■ **Excerpted records**:
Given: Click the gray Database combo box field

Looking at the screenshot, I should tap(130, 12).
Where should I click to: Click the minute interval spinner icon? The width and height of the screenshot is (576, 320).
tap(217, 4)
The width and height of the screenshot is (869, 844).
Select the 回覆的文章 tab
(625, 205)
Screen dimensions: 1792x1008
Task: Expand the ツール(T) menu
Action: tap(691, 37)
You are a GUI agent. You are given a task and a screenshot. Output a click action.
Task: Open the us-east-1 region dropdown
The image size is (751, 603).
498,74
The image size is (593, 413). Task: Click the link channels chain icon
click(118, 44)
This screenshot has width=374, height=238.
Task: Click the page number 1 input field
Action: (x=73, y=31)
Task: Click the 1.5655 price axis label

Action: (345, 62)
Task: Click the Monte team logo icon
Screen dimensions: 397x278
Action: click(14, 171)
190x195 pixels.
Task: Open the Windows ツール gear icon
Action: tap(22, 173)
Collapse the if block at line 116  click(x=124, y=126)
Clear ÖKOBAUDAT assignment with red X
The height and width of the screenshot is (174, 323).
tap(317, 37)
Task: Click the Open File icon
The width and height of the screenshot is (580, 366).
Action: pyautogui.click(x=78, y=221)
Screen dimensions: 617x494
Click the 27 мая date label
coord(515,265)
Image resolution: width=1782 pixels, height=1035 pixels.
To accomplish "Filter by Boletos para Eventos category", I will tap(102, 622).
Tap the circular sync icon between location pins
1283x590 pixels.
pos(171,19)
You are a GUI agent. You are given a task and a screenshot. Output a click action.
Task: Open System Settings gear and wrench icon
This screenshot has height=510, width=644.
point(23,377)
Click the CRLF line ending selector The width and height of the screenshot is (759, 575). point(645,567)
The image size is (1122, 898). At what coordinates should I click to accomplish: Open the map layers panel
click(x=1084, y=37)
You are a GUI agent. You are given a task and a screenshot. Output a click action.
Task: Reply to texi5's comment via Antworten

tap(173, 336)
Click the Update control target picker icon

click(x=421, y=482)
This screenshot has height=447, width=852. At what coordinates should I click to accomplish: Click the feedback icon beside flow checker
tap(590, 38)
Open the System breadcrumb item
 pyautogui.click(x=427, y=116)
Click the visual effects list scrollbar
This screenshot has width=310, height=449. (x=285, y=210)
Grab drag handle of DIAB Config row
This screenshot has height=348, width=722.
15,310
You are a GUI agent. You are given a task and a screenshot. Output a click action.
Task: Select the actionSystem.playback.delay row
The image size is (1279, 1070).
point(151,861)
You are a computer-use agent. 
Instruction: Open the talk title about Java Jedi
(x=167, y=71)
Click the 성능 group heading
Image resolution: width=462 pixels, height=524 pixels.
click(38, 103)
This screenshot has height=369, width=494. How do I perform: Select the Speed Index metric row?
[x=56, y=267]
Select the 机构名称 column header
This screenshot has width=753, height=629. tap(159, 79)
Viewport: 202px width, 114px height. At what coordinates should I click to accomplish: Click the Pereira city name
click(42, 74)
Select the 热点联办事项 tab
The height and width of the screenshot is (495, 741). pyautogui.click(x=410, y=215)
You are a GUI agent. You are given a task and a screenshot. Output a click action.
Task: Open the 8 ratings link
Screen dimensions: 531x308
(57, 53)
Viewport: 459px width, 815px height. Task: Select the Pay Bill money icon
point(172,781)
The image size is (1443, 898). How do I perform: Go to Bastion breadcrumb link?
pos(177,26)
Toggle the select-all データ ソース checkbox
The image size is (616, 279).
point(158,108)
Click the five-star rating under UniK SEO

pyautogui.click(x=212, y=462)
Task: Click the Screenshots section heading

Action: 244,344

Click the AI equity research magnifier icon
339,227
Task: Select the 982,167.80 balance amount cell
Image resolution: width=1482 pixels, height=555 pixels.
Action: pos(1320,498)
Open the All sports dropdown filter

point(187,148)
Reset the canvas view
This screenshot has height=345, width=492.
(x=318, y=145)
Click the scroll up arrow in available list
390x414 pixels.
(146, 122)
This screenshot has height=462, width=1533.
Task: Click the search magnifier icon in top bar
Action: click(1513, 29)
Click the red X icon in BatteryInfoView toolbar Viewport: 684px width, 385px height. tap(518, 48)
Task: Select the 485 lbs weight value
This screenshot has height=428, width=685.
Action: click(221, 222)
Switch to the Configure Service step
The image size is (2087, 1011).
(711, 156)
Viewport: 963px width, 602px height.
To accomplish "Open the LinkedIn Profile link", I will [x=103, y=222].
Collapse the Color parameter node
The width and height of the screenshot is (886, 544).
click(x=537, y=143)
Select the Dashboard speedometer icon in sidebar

■ **Task to carry out**:
Rewrite all of the material above, replacing "GUI agent" with "screen assistant" wherever it occurs and leaving everything else unchanged.

■ **Task solution**:
Given: Click the gray Database combo box field

Looking at the screenshot, I should tap(130, 12).
Where should I click to: Click the minute interval spinner icon? The width and height of the screenshot is (576, 320).
tap(217, 4)
The width and height of the screenshot is (869, 844).
Select the 回覆的文章 tab
(625, 205)
Screen dimensions: 1792x1008
Task: Expand the ツール(T) menu
Action: tap(691, 37)
You are a screen assistant. You are given a task and a screenshot. Output a click action.
Task: Open the us-east-1 region dropdown
The image size is (751, 603).
498,74
The image size is (593, 413). Task: Click the link channels chain icon
click(118, 44)
This screenshot has width=374, height=238.
Task: Click the page number 1 input field
Action: (x=73, y=31)
Task: Click the 1.5655 price axis label

Action: (345, 62)
Task: Click the Monte team logo icon
Screen dimensions: 397x278
Action: click(14, 171)
190x195 pixels.
Task: Open the Windows ツール gear icon
Action: tap(22, 173)
Collapse the if block at line 116  click(x=124, y=126)
Clear ÖKOBAUDAT assignment with red X
The height and width of the screenshot is (174, 323).
tap(317, 37)
Task: Click the Open File icon
The width and height of the screenshot is (580, 366).
Action: pyautogui.click(x=78, y=221)
Screen dimensions: 617x494
Click the 27 мая date label
coord(515,265)
Image resolution: width=1782 pixels, height=1035 pixels.
To accomplish "Filter by Boletos para Eventos category", I will tap(102, 622).
Tap the circular sync icon between location pins
1283x590 pixels.
pos(171,19)
You are a screen assistant. You are given a task and a screenshot. Output a click action.
Task: Open System Settings gear and wrench icon
This screenshot has height=510, width=644.
point(23,377)
Click the CRLF line ending selector The width and height of the screenshot is (759, 575). point(645,567)
The image size is (1122, 898). At what coordinates should I click to accomplish: Open the map layers panel
click(x=1084, y=37)
You are a screen assistant. You are given a task and a screenshot. Output a click action.
Task: Reply to texi5's comment via Antworten

tap(173, 336)
Click the Update control target picker icon

click(x=421, y=482)
This screenshot has height=447, width=852. At what coordinates should I click to accomplish: Click the feedback icon beside flow checker
tap(590, 38)
Open the System breadcrumb item
 pyautogui.click(x=427, y=116)
Click the visual effects list scrollbar
This screenshot has width=310, height=449. (x=285, y=210)
Grab drag handle of DIAB Config row
This screenshot has height=348, width=722.
15,310
You are a screen assistant. You are given a task and a screenshot. Output a click action.
Task: Select the actionSystem.playback.delay row
The image size is (1279, 1070).
point(151,861)
You are a computer-use agent. 
Instruction: Open the talk title about Java Jedi
(x=167, y=71)
Click the 성능 group heading
Image resolution: width=462 pixels, height=524 pixels.
click(38, 103)
This screenshot has height=369, width=494. How do I perform: Select the Speed Index metric row?
[x=56, y=267]
Select the 机构名称 column header
This screenshot has width=753, height=629. tap(159, 79)
Viewport: 202px width, 114px height. At what coordinates should I click to accomplish: Click the Pereira city name
click(42, 74)
Select the 热点联办事项 tab
The height and width of the screenshot is (495, 741). pyautogui.click(x=410, y=215)
You are a screen assistant. You are given a task and a screenshot. Output a click action.
Task: Open the 8 ratings link
Screen dimensions: 531x308
(57, 53)
Viewport: 459px width, 815px height. Task: Select the Pay Bill money icon
point(172,781)
The image size is (1443, 898). How do I perform: Go to Bastion breadcrumb link?
pos(177,26)
Toggle the select-all データ ソース checkbox
The image size is (616, 279).
point(158,108)
Click the five-star rating under UniK SEO

pyautogui.click(x=212, y=462)
Task: Click the Screenshots section heading

Action: 244,344

Click the AI equity research magnifier icon
339,227
Task: Select the 982,167.80 balance amount cell
Image resolution: width=1482 pixels, height=555 pixels.
Action: pos(1320,498)
Open the All sports dropdown filter

point(187,148)
Reset the canvas view
This screenshot has height=345, width=492.
(x=318, y=145)
Click the scroll up arrow in available list
390x414 pixels.
(146, 122)
This screenshot has height=462, width=1533.
Task: Click the search magnifier icon in top bar
Action: click(1513, 29)
Click the red X icon in BatteryInfoView toolbar Viewport: 684px width, 385px height. tap(518, 48)
Task: Select the 485 lbs weight value
This screenshot has height=428, width=685.
Action: click(221, 222)
Switch to the Configure Service step
The image size is (2087, 1011).
(711, 156)
Viewport: 963px width, 602px height.
To accomplish "Open the LinkedIn Profile link", I will [x=103, y=222].
Collapse the Color parameter node
The width and height of the screenshot is (886, 544).
click(x=537, y=143)
Select the Dashboard speedometer icon in sidebar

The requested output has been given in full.